Suriye savaşı dolayısı ile iki yıl önceki bir röportajda “...Suriye; Yirmi birinci yüzyılın GORDİON düğümü konumundadır. Bu düğümü kim çözerse Kuzey Afrika sahillerinin tamamı ve Maveraünnehir’e kadar akacak bir siyasal akımın öncüsü olacak. Türkiye’nin, Neo-Osmanlı akımı ile İslam‘ın ana akımını temsil eden, direnişin öncü kuvvetleri de bu hatta ısrarla zafer arıyor ve daha ısrarcı davranıyor. Direnişin bu hattaki ısrarcılığı İsrail‘in varlığına büyük bir tehdittir. İsrail‘in varoluşu veya varlığını sürdürmesi, Neo-Osmanlı akımın zaferine bağlıdır. Şayet Neo-Osmanlı akımı zafere ulaşırsa, İsrail; böylece Batı, bu bölgedeki varlığını bir müddet daha devam ettirebilir. Ortadoğu’daki ve Kuzey Afrika’daki siyasal islam fay hatlarının harekete geçmesinde bu etken ciddi bir pay oluşturuyor. Bunun için büyük kahinlerin (ADB-İsrail-İngiltere) isteği ile Neo-Osmanlı projesini üstlenenler, büyük tablonun hatırına bölgede oluşabilecek ikinci özerk bir Kürdistan‘a yeşil ışık da yakabilirler. İktidarın bu tabloyu görmemesi düşünülemez!..” demiştim.
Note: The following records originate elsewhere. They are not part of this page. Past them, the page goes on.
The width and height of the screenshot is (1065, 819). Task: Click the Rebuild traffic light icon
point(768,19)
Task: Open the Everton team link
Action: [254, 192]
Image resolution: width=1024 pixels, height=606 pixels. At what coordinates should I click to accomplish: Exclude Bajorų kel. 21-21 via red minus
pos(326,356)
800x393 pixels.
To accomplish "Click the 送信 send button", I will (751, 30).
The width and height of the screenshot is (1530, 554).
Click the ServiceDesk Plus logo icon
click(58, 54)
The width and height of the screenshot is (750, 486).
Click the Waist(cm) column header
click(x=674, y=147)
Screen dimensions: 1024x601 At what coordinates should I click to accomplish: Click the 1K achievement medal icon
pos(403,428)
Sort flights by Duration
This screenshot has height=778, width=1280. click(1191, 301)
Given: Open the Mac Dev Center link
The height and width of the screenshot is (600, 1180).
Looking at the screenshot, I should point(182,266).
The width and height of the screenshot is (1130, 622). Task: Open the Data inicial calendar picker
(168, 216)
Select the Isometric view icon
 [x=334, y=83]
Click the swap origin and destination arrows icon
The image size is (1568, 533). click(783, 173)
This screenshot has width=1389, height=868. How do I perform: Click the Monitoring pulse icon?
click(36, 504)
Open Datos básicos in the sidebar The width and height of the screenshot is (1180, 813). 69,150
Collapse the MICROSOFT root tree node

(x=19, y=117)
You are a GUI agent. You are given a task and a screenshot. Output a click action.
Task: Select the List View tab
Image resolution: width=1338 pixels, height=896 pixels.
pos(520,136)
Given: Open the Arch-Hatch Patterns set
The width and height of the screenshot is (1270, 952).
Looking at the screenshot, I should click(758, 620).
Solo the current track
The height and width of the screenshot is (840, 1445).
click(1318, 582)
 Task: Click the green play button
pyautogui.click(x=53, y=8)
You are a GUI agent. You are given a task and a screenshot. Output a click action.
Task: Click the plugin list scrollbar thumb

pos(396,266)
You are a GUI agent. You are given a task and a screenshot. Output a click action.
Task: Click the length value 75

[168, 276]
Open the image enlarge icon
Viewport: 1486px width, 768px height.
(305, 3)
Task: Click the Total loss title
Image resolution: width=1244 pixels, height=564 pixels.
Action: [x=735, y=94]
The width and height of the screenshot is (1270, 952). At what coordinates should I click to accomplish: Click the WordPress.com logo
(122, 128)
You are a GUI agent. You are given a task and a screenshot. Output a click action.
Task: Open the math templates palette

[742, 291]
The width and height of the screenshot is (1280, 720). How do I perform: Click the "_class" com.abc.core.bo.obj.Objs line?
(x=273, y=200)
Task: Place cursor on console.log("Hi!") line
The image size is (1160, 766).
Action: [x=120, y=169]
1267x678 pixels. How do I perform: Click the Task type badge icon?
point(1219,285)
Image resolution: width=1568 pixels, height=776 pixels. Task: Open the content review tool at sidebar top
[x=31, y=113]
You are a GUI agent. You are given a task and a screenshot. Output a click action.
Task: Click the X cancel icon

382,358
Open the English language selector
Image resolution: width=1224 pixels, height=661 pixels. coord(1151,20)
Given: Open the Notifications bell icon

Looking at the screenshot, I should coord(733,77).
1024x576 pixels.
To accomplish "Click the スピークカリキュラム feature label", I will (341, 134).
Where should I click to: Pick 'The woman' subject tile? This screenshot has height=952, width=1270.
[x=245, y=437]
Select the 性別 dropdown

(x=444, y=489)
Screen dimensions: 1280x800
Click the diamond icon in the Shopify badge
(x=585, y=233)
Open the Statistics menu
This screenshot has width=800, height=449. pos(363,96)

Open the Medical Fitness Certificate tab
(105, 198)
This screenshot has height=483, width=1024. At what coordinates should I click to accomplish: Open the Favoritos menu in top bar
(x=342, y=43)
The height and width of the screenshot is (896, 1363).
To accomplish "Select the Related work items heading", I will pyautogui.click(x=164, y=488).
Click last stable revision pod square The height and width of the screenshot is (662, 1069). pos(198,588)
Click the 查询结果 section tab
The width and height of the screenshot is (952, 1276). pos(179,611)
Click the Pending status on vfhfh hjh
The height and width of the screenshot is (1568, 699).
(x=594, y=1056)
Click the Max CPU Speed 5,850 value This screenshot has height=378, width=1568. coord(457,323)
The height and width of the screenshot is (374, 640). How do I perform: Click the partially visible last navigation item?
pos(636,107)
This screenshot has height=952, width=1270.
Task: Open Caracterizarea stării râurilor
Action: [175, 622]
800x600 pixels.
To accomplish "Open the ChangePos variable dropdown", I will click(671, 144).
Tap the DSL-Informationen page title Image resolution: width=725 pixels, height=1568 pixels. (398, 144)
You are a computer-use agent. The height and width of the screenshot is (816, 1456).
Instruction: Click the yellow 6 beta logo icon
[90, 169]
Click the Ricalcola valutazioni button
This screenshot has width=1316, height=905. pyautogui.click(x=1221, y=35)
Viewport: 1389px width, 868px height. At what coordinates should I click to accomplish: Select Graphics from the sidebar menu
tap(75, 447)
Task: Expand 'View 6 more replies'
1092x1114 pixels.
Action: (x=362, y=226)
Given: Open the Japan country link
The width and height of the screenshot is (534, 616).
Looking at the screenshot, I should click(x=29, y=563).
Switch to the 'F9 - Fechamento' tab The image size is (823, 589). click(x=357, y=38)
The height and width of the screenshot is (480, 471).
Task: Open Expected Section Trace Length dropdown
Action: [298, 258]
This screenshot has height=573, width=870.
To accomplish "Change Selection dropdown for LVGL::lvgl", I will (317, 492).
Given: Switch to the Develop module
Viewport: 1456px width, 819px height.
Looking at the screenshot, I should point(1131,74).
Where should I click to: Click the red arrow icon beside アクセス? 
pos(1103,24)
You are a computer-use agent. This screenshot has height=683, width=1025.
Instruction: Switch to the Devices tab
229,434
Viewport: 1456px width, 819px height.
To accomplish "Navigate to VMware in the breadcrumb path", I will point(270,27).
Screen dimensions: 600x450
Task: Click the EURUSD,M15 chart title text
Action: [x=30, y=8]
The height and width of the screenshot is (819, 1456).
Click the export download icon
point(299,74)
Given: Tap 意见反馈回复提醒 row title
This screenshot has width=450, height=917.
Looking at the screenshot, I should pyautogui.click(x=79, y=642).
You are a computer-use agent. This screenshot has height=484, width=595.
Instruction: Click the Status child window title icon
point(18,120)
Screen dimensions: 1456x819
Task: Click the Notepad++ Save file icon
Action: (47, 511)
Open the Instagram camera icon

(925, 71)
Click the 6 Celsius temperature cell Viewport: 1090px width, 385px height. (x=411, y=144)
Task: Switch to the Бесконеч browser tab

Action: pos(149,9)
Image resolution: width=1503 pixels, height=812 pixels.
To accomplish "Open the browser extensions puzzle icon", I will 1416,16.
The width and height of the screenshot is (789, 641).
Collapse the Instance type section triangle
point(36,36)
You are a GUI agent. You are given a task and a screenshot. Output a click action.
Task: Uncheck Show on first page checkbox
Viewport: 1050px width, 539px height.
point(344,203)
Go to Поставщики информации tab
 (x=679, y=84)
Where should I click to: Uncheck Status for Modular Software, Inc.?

Tam da Suriye’nin zaferinin belirginleştiği ve bundan dolayı uzunca bir süreden beri ertelenen Demokratik İslam Kongresi’nde röportajda söylediğim cümlenin son satırlarını yeniden hatırladım. Suriye’de direnişin akıbetinin kesin yenilgiye uğrayacağını ilan eden Türk politikacılarının, ''Şam’da Emevi camii'nde namaz kılmak'' arzuları veya ''üç saatte Şam'a varıp Suriye hükümetini yıkmak'' istekleri kıyamete kadar ertelense de...

Irak-İran savaşında Batı'dan (en az on yedi ülke) gönderilen modern savaş silahların yanı sıra kimyasal ve biyolojik silahlarla da donatılan Saddam, Cezayir anlaşmasını tanımadığını ilan ederek verdiği demeci yarıda kesip devamını bir hafta sonra Tahran’da vermeyi düşünürken, bundan otuz bir yıl sonra bölgenin II. Yavuz’u olma hevesine kapılmış zevat da, nutuklarında bu meyanda bir şeyler terennüm ederken demek tarihten ders almayı bilememişti. Öyleki Gazze’de ''masum bebelerden mamayı esirgeyen Siyonist İsrail’i Suriye’deki vekalet savaşının sözde mücahitlerini hiçbir karşılık beklemeden tedavi ediyorlardı(!?)'' İstekler ve arzular ilahi çizgide olmayınca Firavun da olsa yalnız başına bırakıldığı sanılan Musa’ya yenik düşer.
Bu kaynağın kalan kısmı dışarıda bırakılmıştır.